Filter range¶
Filter rows based on the numeric values in a given column.
Keeps or drops rows where numeric values fall within a desired range, i.e. are greater than a certain minimum, and/or smaller than a maximum value.
Usage¶
The following are the step's expected inputs and outputs and their specific types.
filter_range(ds_in: dataset, {"param": value}) -> (ds_out: dataset)
where the object {"param": value}
is optional in most cases and if present may contain any of the parameters described in the
corresponding section below.
Example¶
The following example creates a new dataset including only those rows whose satisfaction_level is between 0.6 and 0.9 (inclusive).
filter_range(ds, {"column": "satisfaction_level", "min": 0.6, "max": 0.9}) -> (ds_filtered)
More examples
Using the exclude parameter, the next example creates a dataset including only those rows whose satisfaction_level falls outside the range 0.6–0.9.

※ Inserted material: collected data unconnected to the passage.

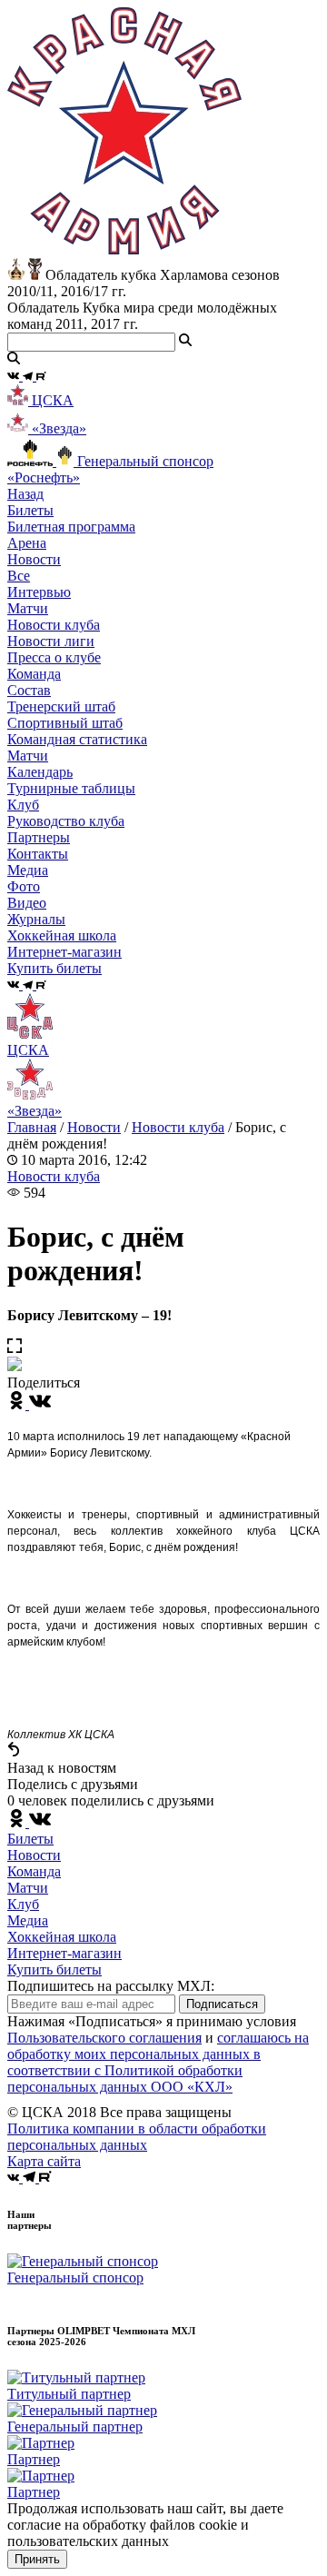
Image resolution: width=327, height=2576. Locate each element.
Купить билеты (54, 1969)
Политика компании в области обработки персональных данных (136, 2137)
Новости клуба (53, 624)
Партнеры (38, 837)
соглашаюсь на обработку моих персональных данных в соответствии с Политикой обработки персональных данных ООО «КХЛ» (158, 2062)
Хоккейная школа (61, 1936)
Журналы (36, 919)
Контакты (37, 853)
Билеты (30, 1838)
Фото (23, 886)
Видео (26, 902)
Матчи (27, 608)
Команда (34, 1871)
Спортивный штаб (65, 723)
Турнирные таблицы (71, 788)
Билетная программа (71, 526)
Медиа (27, 1920)
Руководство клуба (65, 821)
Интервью (39, 592)
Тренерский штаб (61, 706)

filter_range(ds, {"column": "satisfaction_level", "min": 0.6, "max": 0.9, "exclude": true}) -> (ds_filtered)
Inputs¶
ds_in: dataset
An input dataset to filter.
Outputs¶
ds_out: dataset
A new dataset containing the same columns as the input dataset but only those rows passing the filter condition.
Parameters¶
column: string
Name of the column to apply the filter to.
exclude: boolean = False
If true
, values within the specified range will be excluded from the resulting dataset.
max: number
Maximum value in the selected column to pass the filter (to be included). Either this or the min
parameter must be specified.
min: number
Minimum value in the selected column to pass the filter (to be included). Either this or the max
parameter must be specified.